-- BEGIN Source document --

Unless you have money waiting to be spent you can just buy a complete drill bit set from Harbor Freight for 30 bucks. Get a Drill Doctor to sharpen them when they get dull. That's what I did and I've only had to sharpen a couple of them after three years. The holes they drill are every bit as accurate as the more expensive bits.

-Trout
 
Hello folk
I have just looked up Brazing in a 1850 Mech handbook it is spelled Brase as in Brass, fillers were described as copper zinc mixtures IE Brass.
It seems that our USA friends changed the spelling and brought it back to the UK in the first World War as Braze.
I hope this confusion may help.
Trev. :big: :big:
 
As I'm not native-english speaking this thread was pretty interesting as I always was confused with the terms brazing and soldering.

But its still somewhat confusing to me. If I look at a drawing requiring silver soldering, I still dunno what to do

1) soft soldering with low temp. and lead or tin-based solder and a propane torch,
or
2) hard soldering with silver or brass solder and taking out the acetylen-oxygen torch ?

Thats still not clear :confused:

Mike
 
Just wanted to weigh in with my limited experience is this area: I have tried alumiweld from Harbor Freight (possibly also available from your local hardware store) - I found that it works as advertised. But - you have to keep its limitations and properties in mind:

First: your "weld" will be harder than the aluminum you are "welding" (it's really more like soldering), which may or may not be an advantage. The joint will also be more brittle - it will crack before it will bend.

-- END Source document --
-- BEGIN Provided material --

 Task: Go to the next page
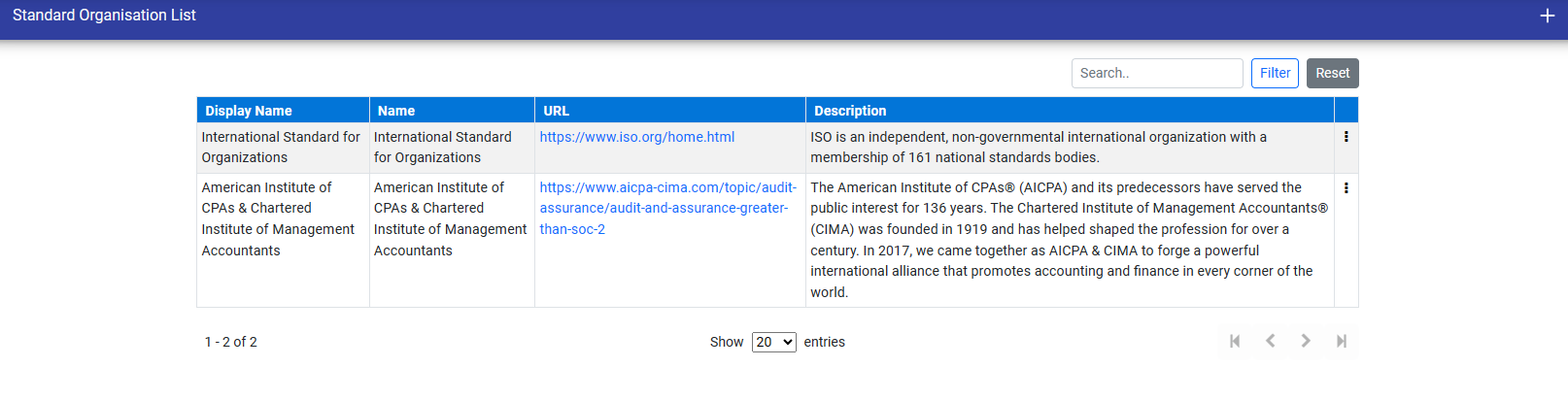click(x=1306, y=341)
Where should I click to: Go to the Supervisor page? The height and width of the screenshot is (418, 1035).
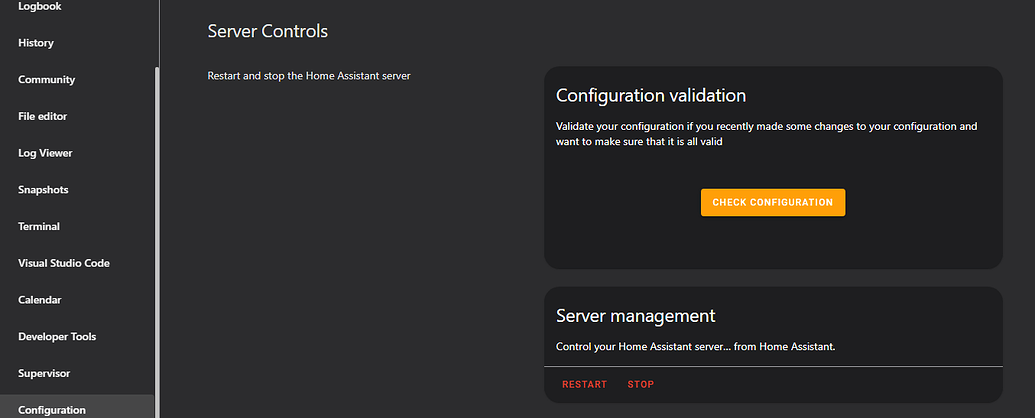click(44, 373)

-- END Provided material --
-- BEGIN Provided material --

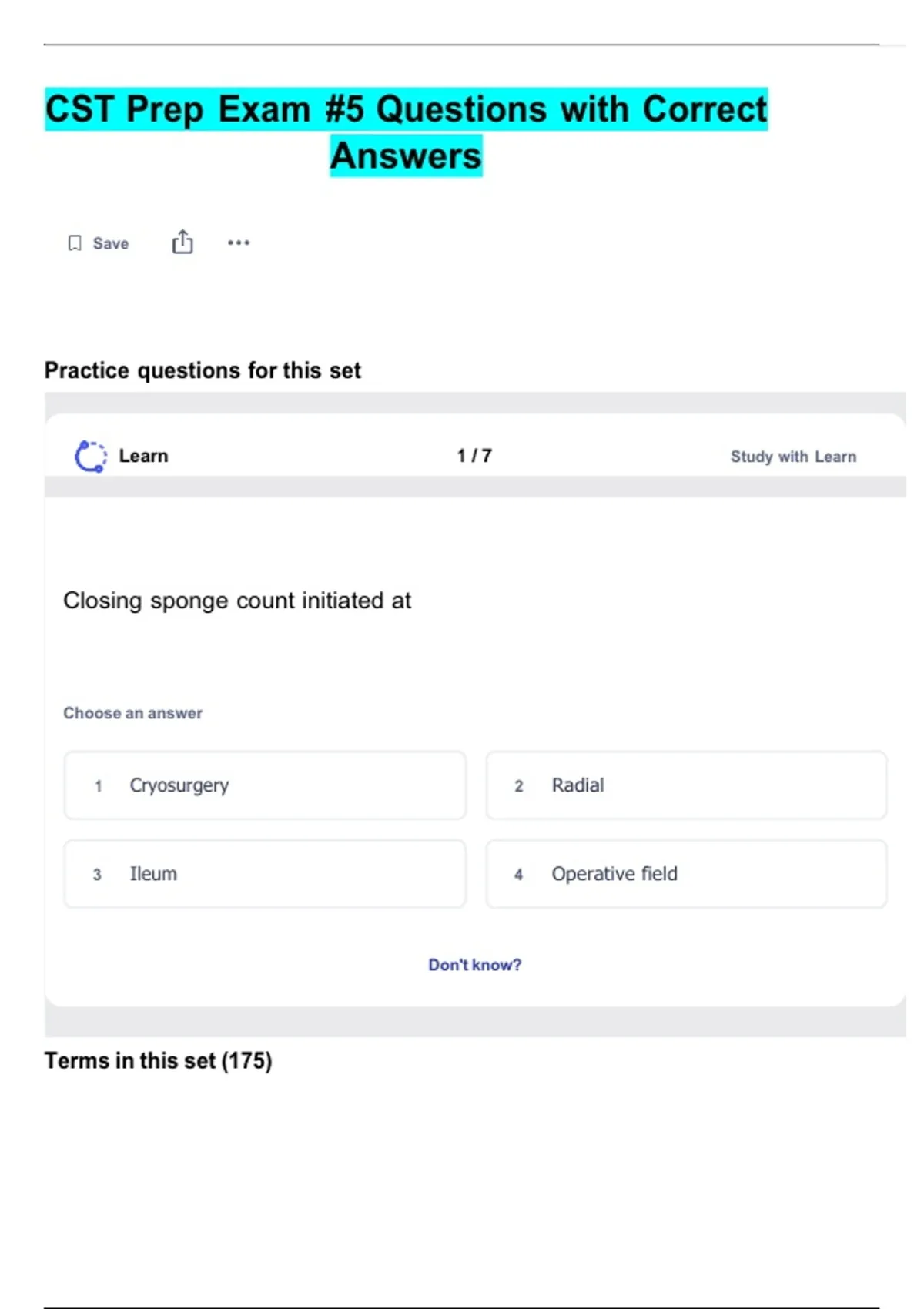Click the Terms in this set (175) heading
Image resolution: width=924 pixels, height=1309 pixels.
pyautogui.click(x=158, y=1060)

-- END Provided material --
-- BEGIN Provided material --

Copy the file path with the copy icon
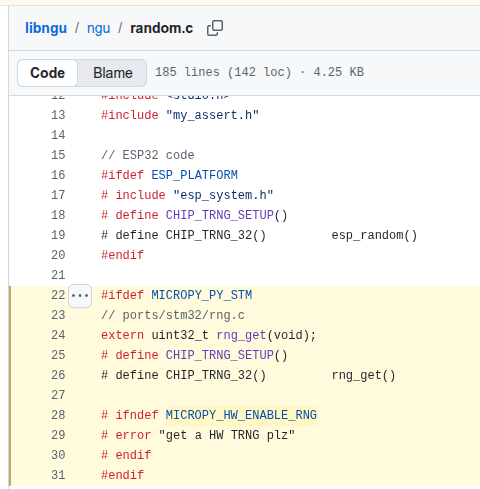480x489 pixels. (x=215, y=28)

-- END Provided material --

## What to do:
Reproduce word for word the portion of the forum thread between "1) soft soldering" and "it will bend.", inclusive. Work only from the forum thread on drill bits, brazing, and soldering.

## Complete output:
1) soft soldering with low temp. and lead or tin-based solder and a propane torch,
or
2) hard soldering with silver or brass solder and taking out the acetylen-oxygen torch ?

Thats still not clear :confused:

Mike
 
Just wanted to weigh in with my limited experience is this area: I have tried alumiweld from Harbor Freight (possibly also available from your local hardware store) - I found that it works as advertised. But - you have to keep its limitations and properties in mind:

First: your "weld" will be harder than the aluminum you are "welding" (it's really more like soldering), which may or may not be an advantage. The joint will also be more brittle - it will crack before it will bend.